The ultimate guide for year-end submission

The end of a financial year is always a busy time for companies in any sector. Apogee, in partnership with Fusion Accountants, are sharing some useful tips to help you gather all the information you need to report to HMRC, including your R&D Application!

Financial year-end reporting is required by law to guarantee that a company pays the correct amount of tax and to disclose accurate information about the company to the public, banks, shareholders, and potential investors. Therefore, it’s important to arrive to this moment of the year ready for the submission.


1: Preparation is everything

Ensure you have the right strategy in place. Brief your team a few months ahead of time to ensure that you are cutting costs and tracking down outstanding purchase orders and invoices in the run-up to the end of the year. Keep your costs low and ensure they are all processed and entered into your system.


2: Ensure that your accounts are up to date

All of your bills, invoices, bank statements, and other financial records should all line up with your accounts.

If you have not paid for any sales you made before the end of the year, list them as outstanding debts. Ensure all necessary information, such as the invoice number, date, and total amount are up to date.


3: Check your financial statements

Every account type is listed in detail in a chart of accounts, including account codes and numbers for various assets and liabilities. You can easily record information and add or remove accounts. A default chart of accounts that comes with most accounting software (like Xero and SAGE) will work for most businesses, but you can customise it to meet your company’s specific needs if you like.


4: Keep your personnel information up to date

You will need to ensure that all your employment information is valid and up to date at the end of the year. When conducting an audit, HMRC usually examine payroll and expense records to confirm that everything is as it appears. They will also cast an eye over your National Insurance and taxation.


5: Do some much-needed admin housekeeping 

Achieve administrative perfection for the whole fiscal year. For example, print and organise receipts and invoices or organise them in folders on your computer system to keep track of them.

You may want to look at Expense Management software like Expensify, Spendesk and Pleo (or accounting software like QuickBooks), which can manage expenses.

Round up all your paper and online documents, so you will be ready if any part of your financial reporting is challenged.

This process is much easier if you get into the habit of staying on top of your financial admin throughout the year. We’ve all fallen into the trap of prioritising other things longer than we should, and before you know it, you’ve got a huge admin task to get through.

Staying on top of it as you go makes your life easier and is more efficient in the long run.


6: Make back-ups 

Financial year-end reporting takes a lot of data and time to organise, so regularly back up your accounts and tax return. In this way, if any data is lost, you can pick up from where you left off.

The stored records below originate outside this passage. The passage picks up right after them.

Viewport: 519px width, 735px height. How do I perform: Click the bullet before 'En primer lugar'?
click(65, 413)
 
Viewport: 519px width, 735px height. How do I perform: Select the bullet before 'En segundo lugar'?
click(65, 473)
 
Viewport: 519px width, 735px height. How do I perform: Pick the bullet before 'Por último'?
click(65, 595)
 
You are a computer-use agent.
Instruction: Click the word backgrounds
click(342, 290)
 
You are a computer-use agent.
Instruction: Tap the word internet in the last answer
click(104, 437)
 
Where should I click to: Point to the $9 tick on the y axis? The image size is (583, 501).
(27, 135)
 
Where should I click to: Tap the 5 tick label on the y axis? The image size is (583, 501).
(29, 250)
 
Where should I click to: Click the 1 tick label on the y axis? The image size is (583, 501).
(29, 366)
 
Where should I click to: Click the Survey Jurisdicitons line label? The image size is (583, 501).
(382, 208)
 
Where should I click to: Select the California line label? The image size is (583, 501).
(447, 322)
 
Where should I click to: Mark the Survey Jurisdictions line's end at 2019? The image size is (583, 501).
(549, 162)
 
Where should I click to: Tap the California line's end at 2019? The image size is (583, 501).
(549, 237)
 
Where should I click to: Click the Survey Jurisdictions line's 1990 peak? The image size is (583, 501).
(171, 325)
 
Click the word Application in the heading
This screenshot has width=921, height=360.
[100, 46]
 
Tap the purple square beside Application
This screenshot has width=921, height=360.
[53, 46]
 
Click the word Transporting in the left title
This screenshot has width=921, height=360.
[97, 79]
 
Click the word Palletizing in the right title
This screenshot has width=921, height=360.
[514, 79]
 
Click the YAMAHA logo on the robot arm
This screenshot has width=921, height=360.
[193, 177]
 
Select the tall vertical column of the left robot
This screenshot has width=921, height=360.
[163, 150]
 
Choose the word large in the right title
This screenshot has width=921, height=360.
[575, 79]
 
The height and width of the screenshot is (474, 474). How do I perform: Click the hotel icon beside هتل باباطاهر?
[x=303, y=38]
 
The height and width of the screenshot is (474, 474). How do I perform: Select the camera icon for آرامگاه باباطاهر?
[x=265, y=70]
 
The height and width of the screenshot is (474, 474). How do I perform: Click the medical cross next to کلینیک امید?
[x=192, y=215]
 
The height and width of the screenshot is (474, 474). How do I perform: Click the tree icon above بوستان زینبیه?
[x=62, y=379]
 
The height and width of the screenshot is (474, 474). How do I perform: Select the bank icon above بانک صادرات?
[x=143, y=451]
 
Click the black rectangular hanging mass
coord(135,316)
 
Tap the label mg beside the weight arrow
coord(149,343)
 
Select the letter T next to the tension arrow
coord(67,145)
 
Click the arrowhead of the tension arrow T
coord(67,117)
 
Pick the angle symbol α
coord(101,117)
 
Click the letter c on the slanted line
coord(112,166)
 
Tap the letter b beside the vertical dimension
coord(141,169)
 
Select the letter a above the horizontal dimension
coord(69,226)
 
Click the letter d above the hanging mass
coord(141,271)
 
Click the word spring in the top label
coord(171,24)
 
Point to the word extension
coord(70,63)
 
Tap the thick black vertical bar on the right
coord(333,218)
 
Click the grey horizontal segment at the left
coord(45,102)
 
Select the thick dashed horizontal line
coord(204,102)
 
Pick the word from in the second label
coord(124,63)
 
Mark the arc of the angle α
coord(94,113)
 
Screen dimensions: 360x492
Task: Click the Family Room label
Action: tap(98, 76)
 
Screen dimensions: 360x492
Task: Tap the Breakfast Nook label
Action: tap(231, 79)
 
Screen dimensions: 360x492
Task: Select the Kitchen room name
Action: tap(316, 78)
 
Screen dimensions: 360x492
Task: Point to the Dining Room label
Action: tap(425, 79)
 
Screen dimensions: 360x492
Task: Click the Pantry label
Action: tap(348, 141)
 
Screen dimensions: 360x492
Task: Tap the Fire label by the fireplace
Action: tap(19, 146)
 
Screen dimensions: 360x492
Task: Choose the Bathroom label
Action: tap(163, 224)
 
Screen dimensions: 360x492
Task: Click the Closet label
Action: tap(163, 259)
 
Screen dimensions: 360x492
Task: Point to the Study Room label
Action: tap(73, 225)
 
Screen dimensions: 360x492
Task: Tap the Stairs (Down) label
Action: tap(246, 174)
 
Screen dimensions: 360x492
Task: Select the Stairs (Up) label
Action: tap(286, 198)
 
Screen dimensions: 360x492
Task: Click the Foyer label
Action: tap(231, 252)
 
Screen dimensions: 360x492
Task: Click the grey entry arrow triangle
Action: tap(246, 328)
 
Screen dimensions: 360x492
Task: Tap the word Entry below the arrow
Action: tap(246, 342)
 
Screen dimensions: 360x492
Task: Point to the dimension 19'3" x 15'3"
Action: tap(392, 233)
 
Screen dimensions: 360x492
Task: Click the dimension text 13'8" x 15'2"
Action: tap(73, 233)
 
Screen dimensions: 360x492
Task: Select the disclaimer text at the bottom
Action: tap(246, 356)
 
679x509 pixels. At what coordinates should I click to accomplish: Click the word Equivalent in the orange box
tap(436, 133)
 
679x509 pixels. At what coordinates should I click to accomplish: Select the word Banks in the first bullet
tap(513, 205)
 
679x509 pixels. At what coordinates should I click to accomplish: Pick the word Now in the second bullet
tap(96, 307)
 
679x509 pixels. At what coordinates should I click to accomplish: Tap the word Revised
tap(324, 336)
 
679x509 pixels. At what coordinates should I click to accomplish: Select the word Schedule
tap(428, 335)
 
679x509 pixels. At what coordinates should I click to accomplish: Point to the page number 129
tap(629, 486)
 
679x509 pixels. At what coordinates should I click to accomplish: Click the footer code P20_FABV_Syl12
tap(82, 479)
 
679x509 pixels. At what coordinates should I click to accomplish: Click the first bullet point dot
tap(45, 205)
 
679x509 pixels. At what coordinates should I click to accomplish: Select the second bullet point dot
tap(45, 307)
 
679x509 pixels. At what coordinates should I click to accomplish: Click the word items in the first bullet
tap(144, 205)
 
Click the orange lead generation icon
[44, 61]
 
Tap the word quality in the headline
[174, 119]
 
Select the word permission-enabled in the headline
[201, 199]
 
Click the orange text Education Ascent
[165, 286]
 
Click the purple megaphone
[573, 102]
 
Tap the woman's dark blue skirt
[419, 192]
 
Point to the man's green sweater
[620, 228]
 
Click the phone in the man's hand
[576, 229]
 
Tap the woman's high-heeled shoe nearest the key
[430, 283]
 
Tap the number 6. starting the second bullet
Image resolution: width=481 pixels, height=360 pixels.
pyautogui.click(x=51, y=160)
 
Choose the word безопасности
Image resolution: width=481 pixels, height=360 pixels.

Include your R&D application in your Tax Return Form

The document you need to provide HMRC with is your Company Tax Return Form (CT600). This document will also allow you to submit your R&D Application, which is a great way to offset part of your current and future Corporation Tax Bill or give your business a cash injection.


Before submitting your R&D application you need to remember:

1: Timing 

Be aware of your year-end. After the deadline, you lose the option to make an application for your retrospective year. For example:

  • If your year-end is March 2022, you can recover the costs from the periods ending March 2020 and March 2021, in addition to your current 2022 year after it’s closed off. If you submit your application afterthe end of March 2022, you will lose the option to make an application for March 2020.

You also have the option to reduce your Corporation Tax (CT) bill. Typically, you pay CT 9 months after your business’s year-end. If this is coming up, an R&D application could be a great way to reduce your CT bill!


2: Eligibility

Consider your company size and make sure you are recovering under the correct incentive – the SME incentive (for small to medium businesses) or the RDEC incentive (for larger companies). Remember, you also need to consider the implications of potential funding received, such as COVID-19 support funding.


3: Understand your recovery options

The R&D benefit can be received in many ways and differs from a profit-making to a loss-making company. The benefits of each recovery option vary depending on the circumstances; profitable companies will get a reduction in future tax payable, or a refund of tax paid, whilst loss-making companies can choose to get a reduction in future tax payable or a cash credit.

Remember, your tax position will influence the way that your R&D benefit will be received. Understanding these implications can help to ensure your recovery is maximised.


4: Use an expert 

The guidance provided by HRMC on the R&D incentive is a lot broader than people realise, so it’s important to ensure you are recovering costs from all eligible projects. As there are multiple misconceptions around the costs that are eligible to be recovered, using an R&D expert will ensure you get these correct and are recovering costs against eligible projects .


Don’t get caught in the rush of the year-end submission! Follow these tips and make any month your favourite month of the year!